My industry experience began in summer of 2019, as an intern at Ductus in Longmont, CO, where I worked on a production codebase for a subscription-based cellular streaming API for Verizon. During that time, I gained valuable experience refactoring models for the Spring Boot framework, optimizing unit tests in JUnit, and implementing RBAC and API access auditing. Summer of 2020 I landed an internship at Cray, Inc, which was just being acquired by HPE. Within a summer, I came up to speed on distributed object/block storage filesystems and helped design and implement a distributed service for managing Lustre filesystems and the underlying drives. Additionally, I created a tool for converting DMTF Redfish / SNIA Swordfish schemas into Go structs and constants. After completing my Master’s program, I was offered a full-time position at HPE, Inc as a Systems Software Engineer in the HPC Storage organization. Here I’ve had the opportunity to work on many projects, across several teams. Below are just a few highlights from experience at HPE, in order of oldest to newest:

  • Improved node discovery and software mapping process in Kubernetes for add-on data mover nodes in the ClusterStor CDS product.

  • Triaged issues like expired Docker/Kubernetes/Spire certificates, stale or missing OpenEBS volume mounts, and corrupted Postgres data for customers globally, helping achieve customer acceptance. Provided site engineers with tools to help identify/resolve issues and restore metadata backups, as well as updated images with patches.

  • Investigated a potential storage product based on the Talos OS and collaborated with Sidero Labs to get InfiniBand device virtual passthrough enabled.

  • Established an environment and tools to benchmark Lustre with Nvidia’s GPUDirect Storage (GDS) technology using Mellanox ConnectX NICs. Assisted with diagnosing performance issues, collaborating with Nvidia engineers to debug bottlenecks in the transport callstack.

  • Worked with key engineers on the core Lustre team and contributed to the OS/architecture-compatibility and maturity of DKMS builds and package releases for the Lustre client. This helped tremendously with field installs and kernel compatibility as kernel updates were being rolled out onsite.
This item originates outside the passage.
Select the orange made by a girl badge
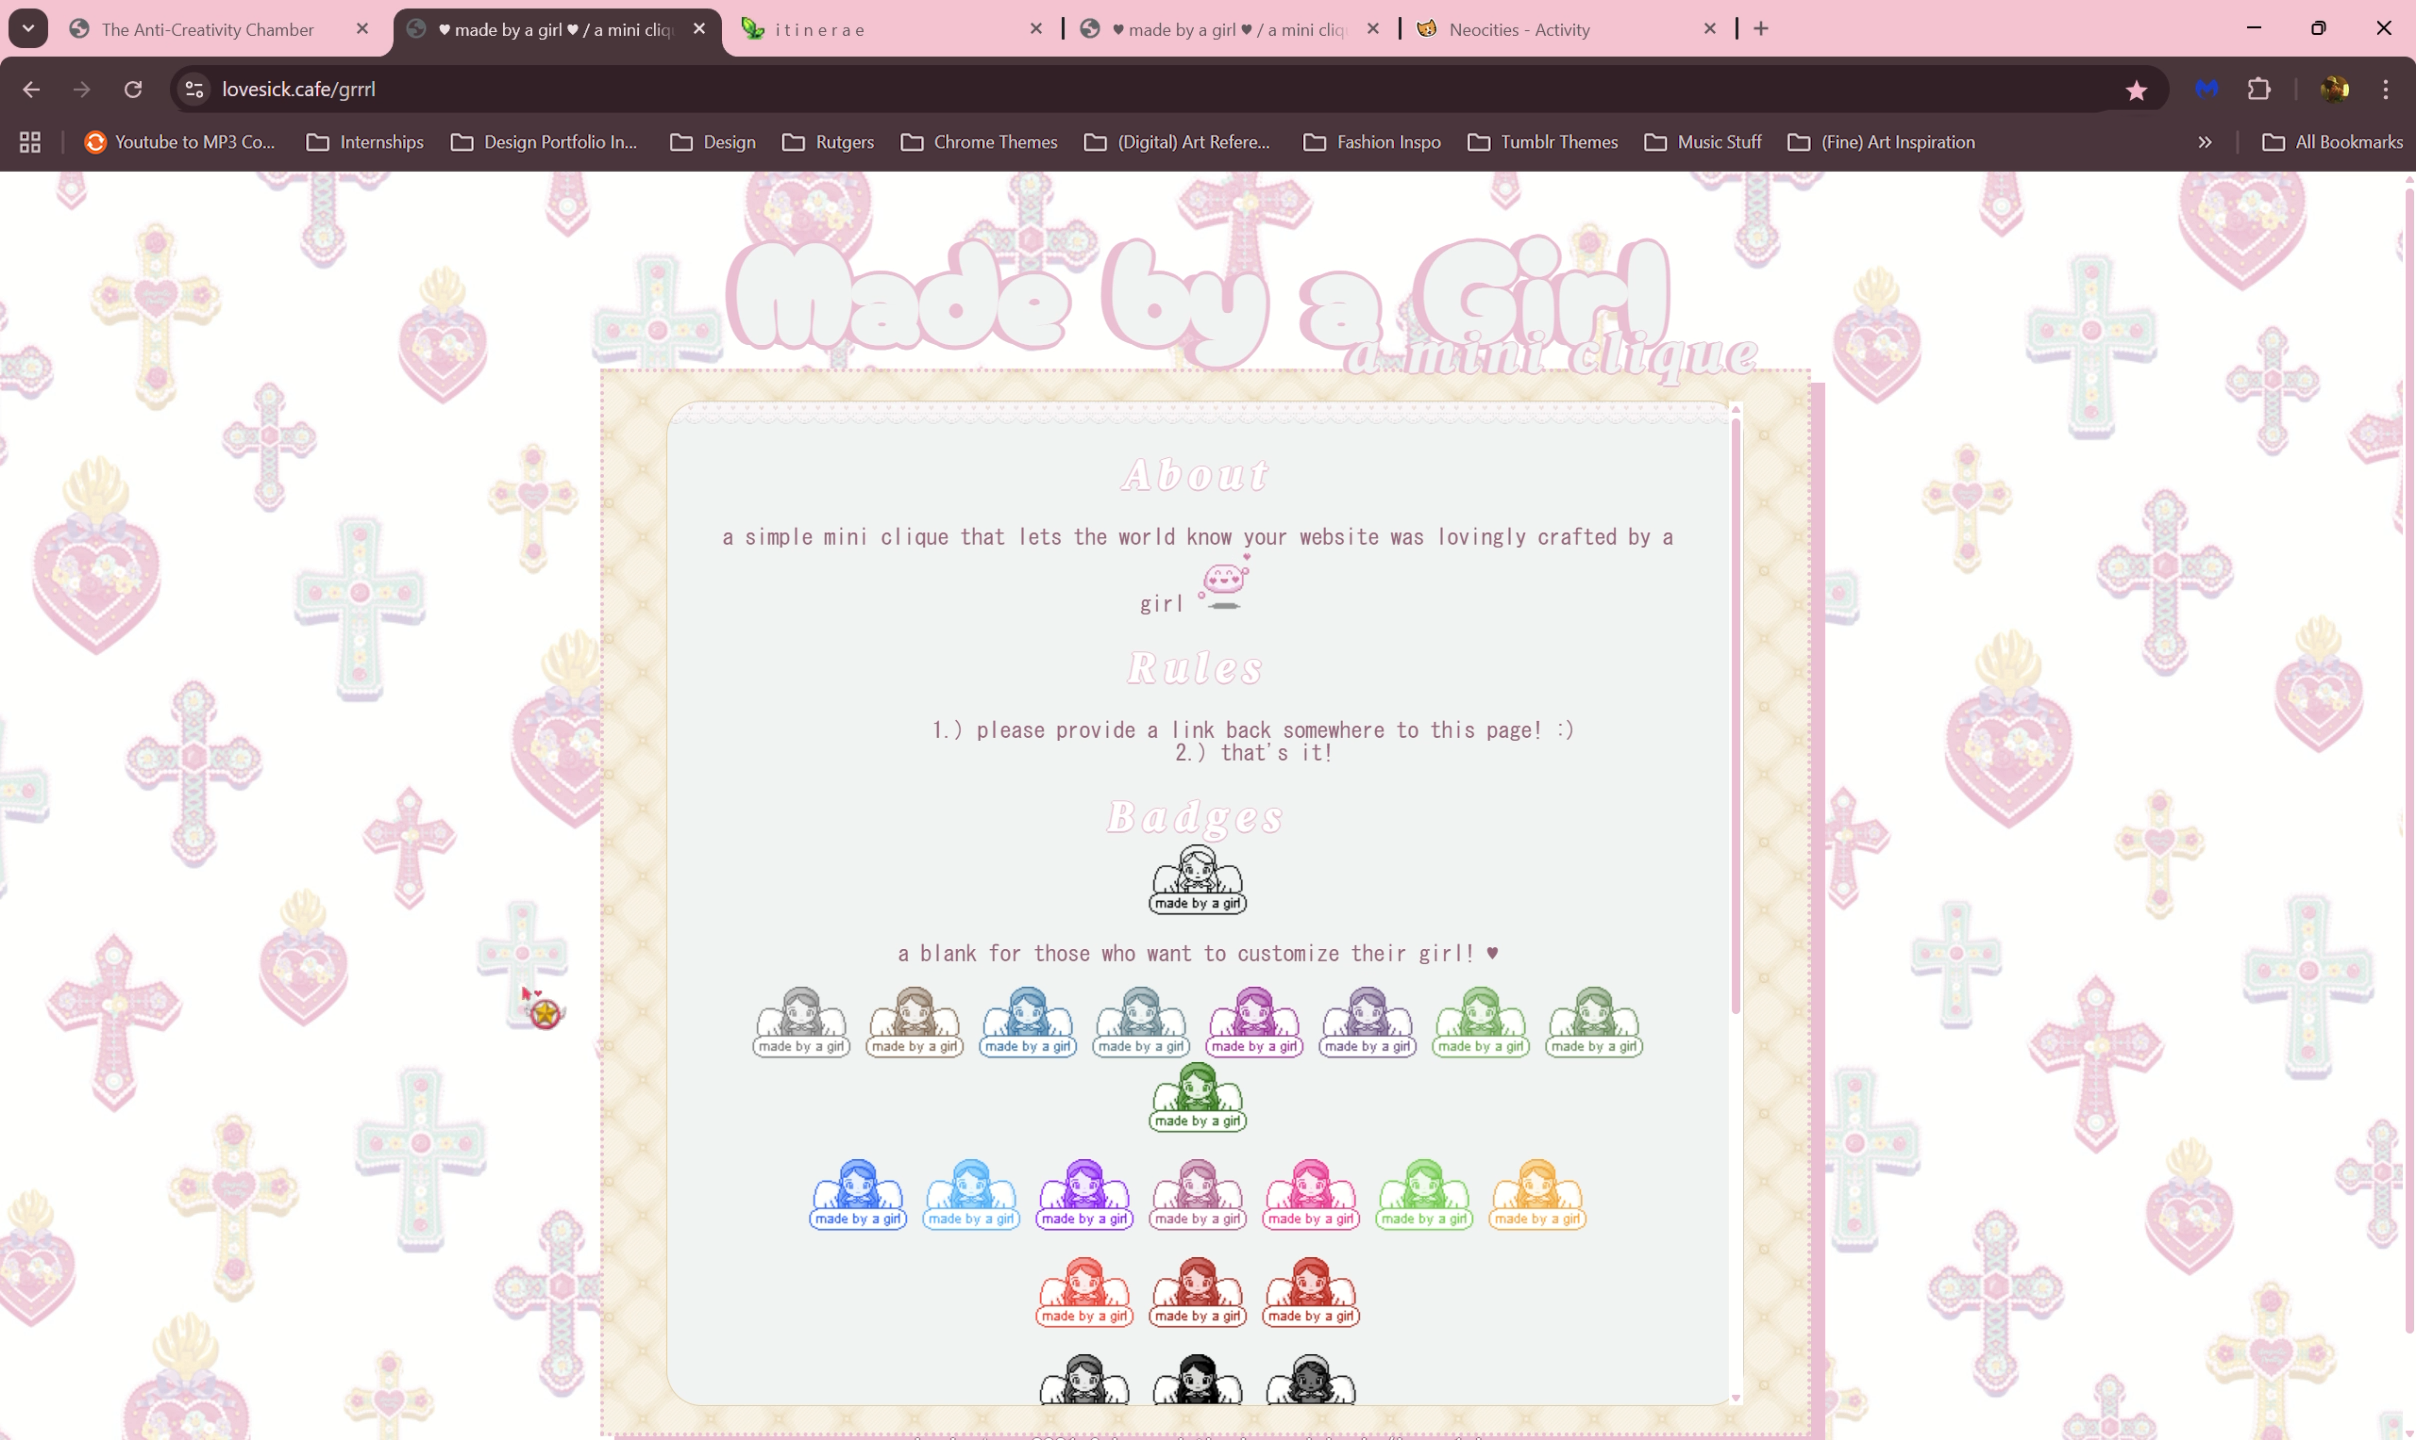The height and width of the screenshot is (1440, 2416). click(x=1537, y=1194)
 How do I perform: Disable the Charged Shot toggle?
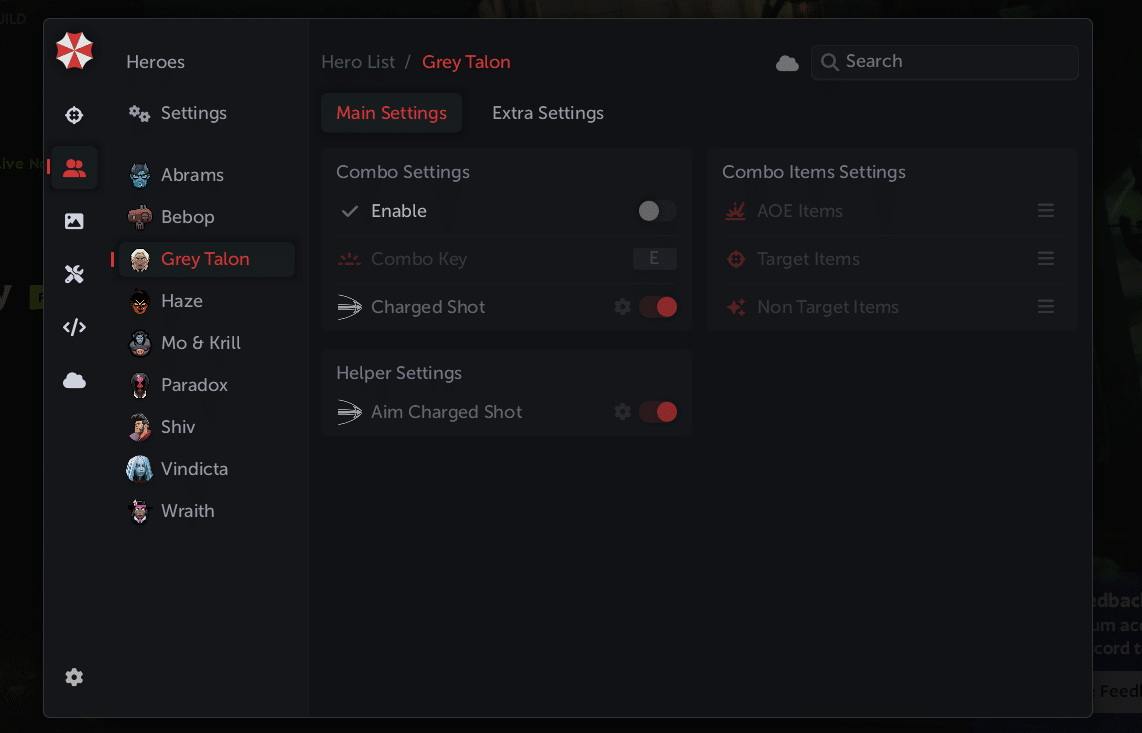[658, 307]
  • Created a flexible, parameterized build pipeline using Jenkins and Docker-compose that builds requested client RPMs for Lustre releases and integration branches, uploading and signing the packages to Artifactory. This automated a significant portion of the release process and development lifecycle.

  • Improved Lustre Network kernel module tunables, allowing the timeout hierarchy tuned on a per-message basis, and modified at runtime. This allowed users to optimize tunables for specific network drivers instead of relying on global defaults.

  • Validated and benchmarked Lustre filesystem throughput/IOPS with latest Cassini 2 400 Gb cards and Rosetta switches over both RoCE and Slingshot.

  • Helped bootstrap next-generation DAOS storage product by adopting HPCM as the base platform for our storage/cluster management software. Contributed necessary changes to HPCM platform to accommodate our use case.